== Task inputs ==
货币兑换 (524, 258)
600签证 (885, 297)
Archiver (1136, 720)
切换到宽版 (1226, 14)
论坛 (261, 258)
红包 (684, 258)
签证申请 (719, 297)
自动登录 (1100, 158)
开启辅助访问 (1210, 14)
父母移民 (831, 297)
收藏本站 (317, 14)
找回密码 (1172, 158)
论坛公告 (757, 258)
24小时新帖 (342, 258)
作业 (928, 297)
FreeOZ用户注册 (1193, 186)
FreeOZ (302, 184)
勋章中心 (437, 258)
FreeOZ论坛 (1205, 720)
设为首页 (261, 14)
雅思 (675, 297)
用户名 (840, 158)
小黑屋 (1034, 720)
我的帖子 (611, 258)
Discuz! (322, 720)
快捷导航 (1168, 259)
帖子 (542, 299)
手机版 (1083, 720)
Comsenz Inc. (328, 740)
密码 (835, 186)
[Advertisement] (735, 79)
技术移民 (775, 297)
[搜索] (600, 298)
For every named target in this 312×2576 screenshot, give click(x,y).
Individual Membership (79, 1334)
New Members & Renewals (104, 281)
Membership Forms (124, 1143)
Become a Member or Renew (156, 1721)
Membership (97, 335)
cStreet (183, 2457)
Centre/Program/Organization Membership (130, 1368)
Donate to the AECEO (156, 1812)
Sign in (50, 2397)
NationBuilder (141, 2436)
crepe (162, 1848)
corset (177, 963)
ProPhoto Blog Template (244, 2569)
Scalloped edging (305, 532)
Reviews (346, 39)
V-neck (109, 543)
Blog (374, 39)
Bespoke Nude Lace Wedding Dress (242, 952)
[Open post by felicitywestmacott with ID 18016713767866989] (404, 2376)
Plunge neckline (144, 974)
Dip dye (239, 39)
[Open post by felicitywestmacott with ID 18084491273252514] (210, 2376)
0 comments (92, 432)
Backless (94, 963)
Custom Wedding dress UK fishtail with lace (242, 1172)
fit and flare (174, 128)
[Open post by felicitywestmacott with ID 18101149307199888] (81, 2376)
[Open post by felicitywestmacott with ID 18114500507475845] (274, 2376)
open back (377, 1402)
===
• What is required
For this task, print the records again exactly as they appear.

• Task solution
货币兑换 (524, 258)
600签证 (885, 297)
Archiver (1136, 720)
切换到宽版 (1226, 14)
论坛 (261, 258)
红包 (684, 258)
签证申请 (719, 297)
自动登录 (1100, 158)
开启辅助访问 (1210, 14)
父母移民 (831, 297)
收藏本站 (317, 14)
找回密码 (1172, 158)
论坛公告 (757, 258)
24小时新帖 (342, 258)
作业 (928, 297)
FreeOZ用户注册 (1193, 186)
FreeOZ (302, 184)
勋章中心 (437, 258)
FreeOZ论坛 (1205, 720)
设为首页 (261, 14)
雅思 (675, 297)
用户名 (840, 158)
小黑屋 (1034, 720)
我的帖子 (611, 258)
Discuz! (322, 720)
快捷导航 (1168, 259)
帖子 (542, 299)
手机版 (1083, 720)
Comsenz Inc. (328, 740)
密码 (835, 186)
[Advertisement] (735, 79)
技术移民 (775, 297)
[搜索] (600, 298)
For every named target in this 312×2576 screenshot, give click(x,y).
Individual Membership (79, 1334)
New Members & Renewals (104, 281)
Membership Forms (124, 1143)
Become a Member or Renew (156, 1721)
Membership (97, 335)
cStreet (183, 2457)
Centre/Program/Organization Membership (130, 1368)
Donate to the AECEO (156, 1812)
Sign in (50, 2397)
NationBuilder (141, 2436)
crepe (162, 1848)
corset (177, 963)
ProPhoto Blog Template (244, 2569)
Scalloped edging (305, 532)
Reviews (346, 39)
V-neck (109, 543)
Blog (374, 39)
Bespoke Nude Lace Wedding Dress (242, 952)
[Open post by felicitywestmacott with ID 18016713767866989] (404, 2376)
Plunge neckline (144, 974)
Dip dye (239, 39)
[Open post by felicitywestmacott with ID 18084491273252514] (210, 2376)
0 comments (92, 432)
Backless (94, 963)
Custom Wedding dress UK fishtail with lace (242, 1172)
fit and flare (174, 128)
[Open post by felicitywestmacott with ID 18101149307199888] (81, 2376)
[Open post by felicitywestmacott with ID 18114500507475845] (274, 2376)
open back (377, 1402)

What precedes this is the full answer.